On the relevance of polyynyl-substituted PAHs to astrophysics

TL;DR

This study investigates the spectral properties of polyynyl-substituted PAHs, revealing their potential as carriers of diffuse interstellar bands due to their distinctive infrared and ultraviolet features.

Contribution

It provides the first detailed spectral analysis of polyynyl-substituted PAHs, linking their features to astrophysical phenomena and suggesting their role in interstellar chemistry.

Findings

Polyynyl-substituted PAHs produce collective infrared features similar to non-substituted PAHs.

Addition of ethynyl groups causes redshift and broadening of ultraviolet absorption bands.

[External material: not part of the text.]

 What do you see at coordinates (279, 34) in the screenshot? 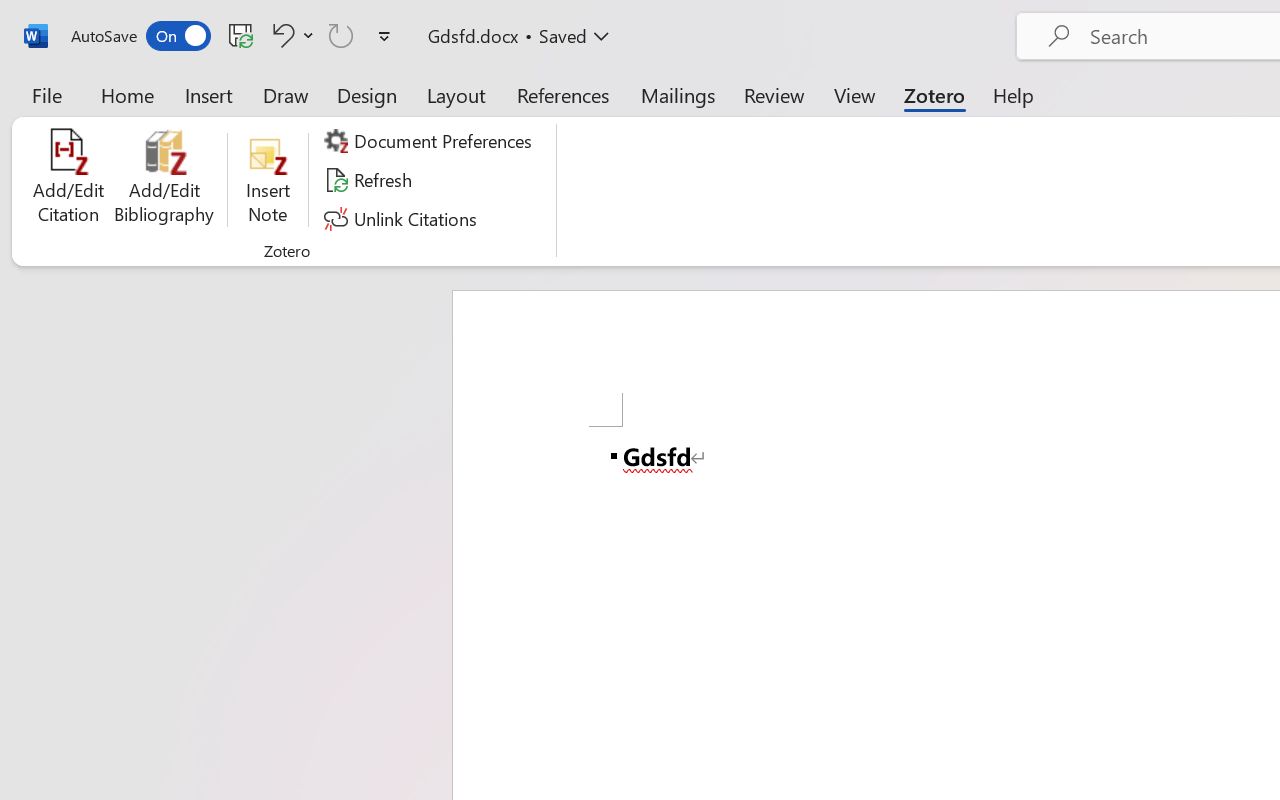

Longer butadiynyl chains enhance pi-pi* transitions, making these molecules strong candidates for interstellar band carriers.

Abstract

We report on the absorption spectra of the polycyclic aromatic hydrocarbon (PAH) molecules anthracene, phenanthrene, and pyrene carrying either an ethynyl (-C2H) or a butadiynyl (-C4H) group. Measurements were carried out in the mid infrared at room temperature on grains embedded in CsI pellets and in the near ultraviolet at cryogenic temperature on molecules isolated in Ne matrices. The infrared measurements show that interstellar populations of polyynyl-substituted PAHs would give rise to collective features in the same way non-substituted PAHs give rise to the aromatic infrared bands. The main features characteristic of the substituted molecules correspond to the acetylenic CH stretching mode near 3.05 mum and to the almost isoenergetic acetylenic CCH in- and out-of-plane bending modes near 15.9 mum. Sub-populations defined by the length of the polyynyl side group cause collective features which correspond to the various acetylenic CC stretching modes. The ultraviolet spectra reveal that the addition of an ethynyl group to a non-substituted PAH molecule results in all its electronic transitions being redshifted. Due to fast internal energy conversion, the bands at shorter wavelengths are significantly broadened. Those at longer wavelengths are only barely affected in this respect. As a consequence, their relative peak absorption increases. The substitution with the longer butadiynyl chain causes the same effects with a larger magnitude, resulting in the spectra to show a prominent if not dominating pi-pi* transition at long wavelength. After discussing the relevance of polyynyl-substituted PAHs to astrophysics, we conclude that this class of highly conjugated, unsaturated molecules are valid candidates for the carriers of the diffuse interstellar bands.